The legislation, the California Desert Protection Act of 2010, will preserve nearly 1.5 million acres of federal public lands that are essential for recreation, wildlife habitat and water resources. The Act will also safeguard historic trails and Native American cultural areas. The new monuments will be important additions to the National Landscape Conservation System and expansion of the National Parks and Preserve will continue the tradition of protecting these national treasures.

“We thank Senator Feinstein for this landmark step to preserve our spectacular desert heritage,” said Dan Smuts, deputy regional director at The Wilderness Society. “The sands are shifting in the desert, it’s a landscape now threatened by intense development pressures. We must act while we still have time.”

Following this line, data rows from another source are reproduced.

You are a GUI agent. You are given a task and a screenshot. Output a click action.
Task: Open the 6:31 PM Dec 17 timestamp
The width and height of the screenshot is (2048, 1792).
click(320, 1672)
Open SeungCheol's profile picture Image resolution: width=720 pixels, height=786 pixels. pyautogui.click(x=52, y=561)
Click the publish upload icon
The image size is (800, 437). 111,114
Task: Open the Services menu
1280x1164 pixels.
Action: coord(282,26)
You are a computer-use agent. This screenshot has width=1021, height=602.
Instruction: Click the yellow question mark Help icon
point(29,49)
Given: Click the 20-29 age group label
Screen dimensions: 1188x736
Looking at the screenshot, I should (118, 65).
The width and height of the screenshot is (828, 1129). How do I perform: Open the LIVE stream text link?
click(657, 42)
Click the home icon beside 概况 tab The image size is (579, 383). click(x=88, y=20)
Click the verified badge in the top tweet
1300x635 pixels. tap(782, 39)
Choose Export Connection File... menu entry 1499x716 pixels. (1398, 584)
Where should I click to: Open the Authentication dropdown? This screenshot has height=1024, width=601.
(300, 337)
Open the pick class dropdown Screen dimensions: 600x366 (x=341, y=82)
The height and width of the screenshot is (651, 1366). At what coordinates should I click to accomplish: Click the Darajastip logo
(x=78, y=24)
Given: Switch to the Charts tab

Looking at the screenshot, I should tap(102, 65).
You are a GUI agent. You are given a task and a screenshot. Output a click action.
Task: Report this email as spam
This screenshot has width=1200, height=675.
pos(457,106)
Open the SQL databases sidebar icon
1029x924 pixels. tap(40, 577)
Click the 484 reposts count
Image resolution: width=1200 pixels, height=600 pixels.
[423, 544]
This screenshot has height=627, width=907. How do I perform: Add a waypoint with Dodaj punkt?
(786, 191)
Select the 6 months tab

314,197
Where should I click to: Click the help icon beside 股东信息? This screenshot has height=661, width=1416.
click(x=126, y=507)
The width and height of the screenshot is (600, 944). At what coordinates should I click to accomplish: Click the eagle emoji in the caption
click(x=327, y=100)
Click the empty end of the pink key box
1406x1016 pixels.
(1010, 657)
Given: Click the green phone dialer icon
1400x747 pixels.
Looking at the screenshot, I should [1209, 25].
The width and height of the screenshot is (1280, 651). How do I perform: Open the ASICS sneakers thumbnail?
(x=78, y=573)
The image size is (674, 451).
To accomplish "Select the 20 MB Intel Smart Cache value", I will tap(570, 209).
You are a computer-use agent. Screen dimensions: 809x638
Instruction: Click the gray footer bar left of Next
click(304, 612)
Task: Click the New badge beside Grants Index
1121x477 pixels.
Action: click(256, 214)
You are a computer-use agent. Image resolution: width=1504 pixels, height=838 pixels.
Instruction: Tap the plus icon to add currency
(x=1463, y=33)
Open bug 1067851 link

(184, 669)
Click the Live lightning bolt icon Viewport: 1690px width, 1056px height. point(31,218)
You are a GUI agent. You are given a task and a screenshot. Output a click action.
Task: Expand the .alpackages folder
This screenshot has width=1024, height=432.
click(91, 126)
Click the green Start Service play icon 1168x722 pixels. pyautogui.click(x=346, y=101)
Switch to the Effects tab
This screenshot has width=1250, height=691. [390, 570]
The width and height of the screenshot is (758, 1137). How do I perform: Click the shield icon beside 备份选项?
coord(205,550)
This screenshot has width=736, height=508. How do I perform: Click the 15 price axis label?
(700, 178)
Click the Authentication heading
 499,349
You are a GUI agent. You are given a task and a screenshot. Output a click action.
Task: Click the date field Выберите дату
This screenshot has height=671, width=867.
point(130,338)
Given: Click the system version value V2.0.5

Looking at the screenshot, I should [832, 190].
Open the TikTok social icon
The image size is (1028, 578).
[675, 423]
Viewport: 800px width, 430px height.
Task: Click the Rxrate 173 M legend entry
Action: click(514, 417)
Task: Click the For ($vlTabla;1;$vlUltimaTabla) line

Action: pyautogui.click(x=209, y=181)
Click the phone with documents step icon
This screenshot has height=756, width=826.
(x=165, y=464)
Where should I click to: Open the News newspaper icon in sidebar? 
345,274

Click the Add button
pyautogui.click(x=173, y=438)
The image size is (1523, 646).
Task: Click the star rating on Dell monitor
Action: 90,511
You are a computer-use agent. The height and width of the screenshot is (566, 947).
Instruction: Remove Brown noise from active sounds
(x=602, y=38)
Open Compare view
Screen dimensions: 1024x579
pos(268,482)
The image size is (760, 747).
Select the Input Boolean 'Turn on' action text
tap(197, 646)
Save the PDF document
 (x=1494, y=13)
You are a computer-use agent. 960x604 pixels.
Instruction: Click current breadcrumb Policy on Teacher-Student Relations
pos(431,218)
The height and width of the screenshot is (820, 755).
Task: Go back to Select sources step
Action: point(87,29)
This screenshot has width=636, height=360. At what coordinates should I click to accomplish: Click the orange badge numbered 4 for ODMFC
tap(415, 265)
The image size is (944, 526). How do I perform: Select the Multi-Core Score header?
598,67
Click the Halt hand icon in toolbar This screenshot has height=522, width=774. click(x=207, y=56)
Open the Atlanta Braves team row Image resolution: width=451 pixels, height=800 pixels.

The renewable energy provisions of the legislation include efforts to improve permitting of wind and solar energy projects on public and private lands. Strong provisions affirming the government’s authority to reject poorly-sited projects, direct new revenues to important land acquisition programs, and order environmental reviews of renewable energy development on Forest Service and military lands are key inclusions.

“Senator Feinstein’s legislation acknowledges the important role the public lands will play in helping the country confront climate change,” said Chase Huntley, TWS policy advisor on energy and climate change. “This bill is a step toward responsibly fitting renewable energy development alongside the many other expectations we have for our landscapes, including wilderness protection, wildlife habitat, and historic areas.”

The BLM is currently assessing the suitability of 351,000 acres in the California desert for potential renewable energy development. This acreage is significantly more than experts estimate is needed to meet the state renewable energy goal. Also, the BLM is moving forward with key projects across the west that will result in 5,300 megawatts of new wind, solar, and geothermal power. Neither the BLM study areas nor any of the projects in process are precluded by the land designations in Senator Feinstein’s proposal. Further, no designated energy transmission corridor would be adversely affected.

As the bill moves through the legislative process, The Wilderness Society looks forward to working with Senator Feinstein, other members of the Senate and House, and the Obama administration to make necessary clarifications and improvements to the bill.

The California desert is a landscape of diverse and scenic contrasts found nowhere else on Earth. From pastel mountain peaks to hidden springs, from world-famous wildflowers and Joshua tree forests to majestic herds of bighorn sheep, Americans have long sought refuge in its beauty.

The desert’s iconic scenery is also a boon to the region’s tourism and recreation economy. Visitors spend more than $230 million annually on outdoor recreation in the California desert, according to federal data, and Death Valley and Joshua Tree National Parks attract nearly three million visitors each year.